In this article, we will create a new IKM. Our requirement for the IKM is to load the partitioned Sales fact table in the Sales History (SH) sample schema. In order to improve load performance of a fact table, we make the foreign key constraints and the bitmap indexes unusable for the duration of the load. Postload, these will be re-enabled. As part of the IKM, we will also include an optional step that will allow us to enable extended trace for the duration of the interface execution.
This article is based on Oracle Database 11g (18.104.22.168.0) and Oracle Data Integrator 10.1.3.4.0.
I assume that you have already set up an Oracle Data Integrator master and work repository. See "Oracle Data Integrator: Getting Started with an ETL Project" (PDF) for details.
Here are some more helpful resources:
First of all, we will create a new schema and a new table. This will be our datasource. We will also insert two records into this table. In a real-world scenario, you would more than likely have a lot more data, but for demonstration purposes these two records will suffice. Log in as user sys via SQL+ and execute the following statements:
SQL> CREATE USER sales_source IDENTIFIED BY sales_source; User created. SQL> GRANT CONNECT TO sales_source; Grant succeeded. SQL> GRANT RESOURCE TO sales_source; Grant succeeded. SQL> CREATE TABLE sales_source ( 2 PROD_ID NUMBER NOT NULL , 3 CUST_ID NUMBER NOT NULL , 4 TIME_ID DATE NOT NULL , 5 CHANNEL_ID NUMBER NOT NULL , 6 PROMO_ID NUMBER NOT NULL , 7 QUANTITY_SOLD NUMBER NOT NULL , 8 AMOUNT_SOLD NUMBER NOT NULL 9 ) ; Table created. SQL> INSERT INTO sales_source VALUES (13,987,TO_DATE('01/01/1999','DD/MM/YYYY'),3,999,1,500); 1 row created. SQL> INSERT INTO sales_source VALUES (13,987,TO_DATE('01/04/1999','DD/MM/YYYY'),3,999,1,500); 1 row created. SQL> COMMIT; Commit complete.
Next we grant our target schema user SH execute privileges on the dbms_monitor package. The dbms_monitor package will allow us to launch extended trace. (See this Oracle Magazine article for more information on dbms_monitor.)
SQL> grant execute on dbms_monitor to sh; Grant succeeded.

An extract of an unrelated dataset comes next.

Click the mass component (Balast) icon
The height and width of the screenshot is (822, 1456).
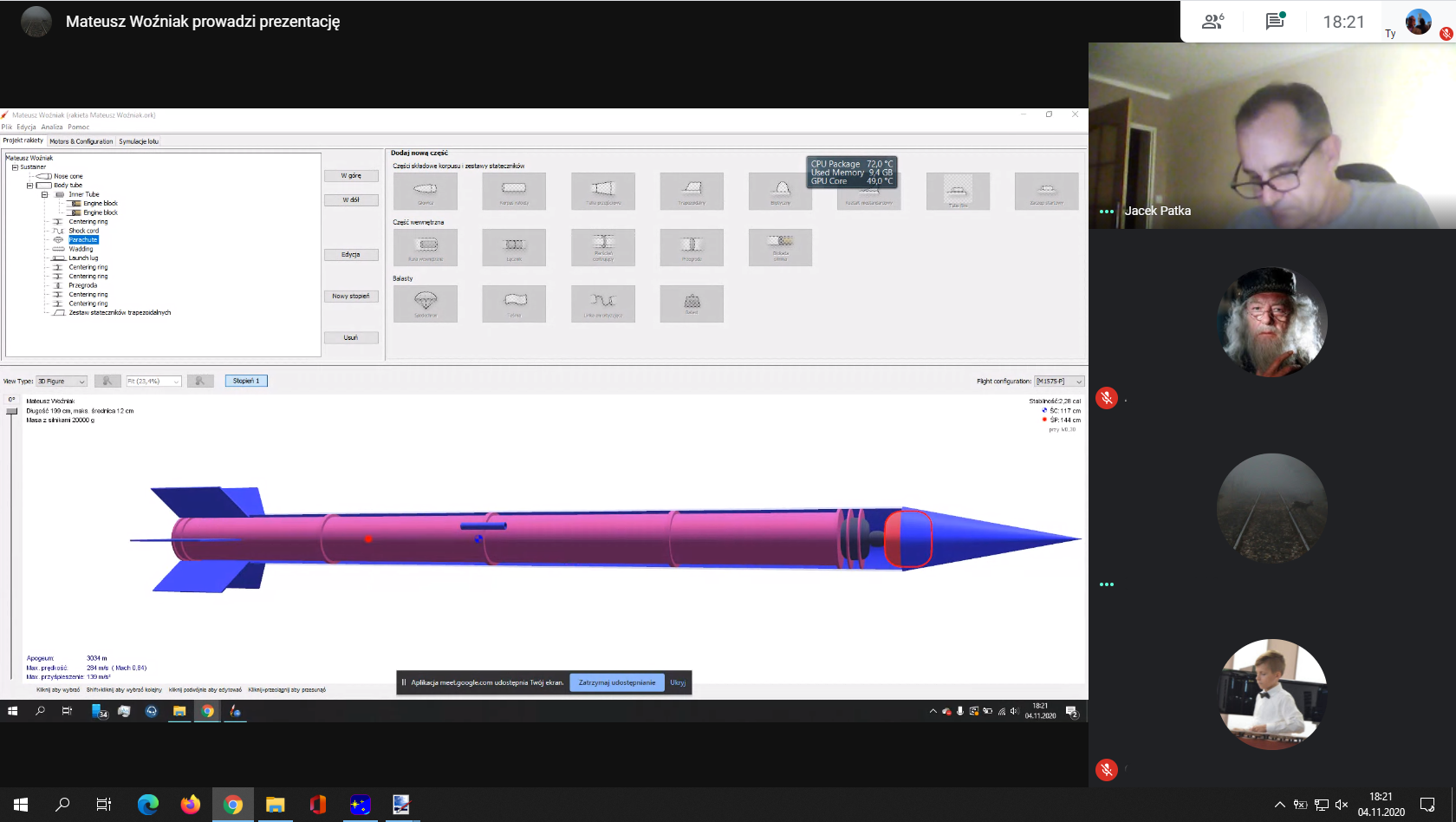coord(691,303)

Finally, we create a user for the Oracle Data Integrator work schema. For some of the data validation and transformation operations, Oracle Data Integrator needs to create (temporary) work objects. It is best practice to have these objects in a separate schema to avoid confusion between data warehouse objects and the temporary work objects.
SQL> CREATE USER odi IDENTIFIED BY odi; User created. SQL> GRANT CONNECT,RESOURCE TO odi; Grant succeeded.

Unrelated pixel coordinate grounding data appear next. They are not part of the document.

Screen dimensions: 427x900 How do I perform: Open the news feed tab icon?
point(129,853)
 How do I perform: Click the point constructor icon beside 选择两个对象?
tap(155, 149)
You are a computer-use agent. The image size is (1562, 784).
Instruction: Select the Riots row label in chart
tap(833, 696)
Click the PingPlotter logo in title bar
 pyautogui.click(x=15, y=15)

Contexts are used to group physical resources together in the same environment. Typical contexts are Development, User Acceptance Test (UAT), Production, and so on.
We create contexts with the Topology Manager. For the purpose of this article, we will just create a Development context. In Topology Manager, click the Context tab and then click the Insert Context icon. This will bring up the Definition tab for the context. Populate the fields as shown in the figure below.
We will now create the physical and logical architecture for our source schema (SALES_SOURCE).
First we create the physical architecture for the source schema. In Topology Manager, select the Physical Architecture tab and expand Technologies. Right-click Oracle and select Insert Data Server.
For the name of the data server, we follow the naming guidelines in the Oracle Data Integrator Best Practices for a Data Warehouse guide: <TECH_NAME>_<SRV_NAME> (in uppercase). So we will name the data server ORCL_SALES_SOURCE_DEV. We populate the other fields on the Definition tab as shown in the figure below.
Change to the JDBC tab and populate as shown in the figure below. You need to replace <host> with the server network name or IP address, <port> with the listener port number (usually 1521), and <sid> with the instance service name (Oracle SID).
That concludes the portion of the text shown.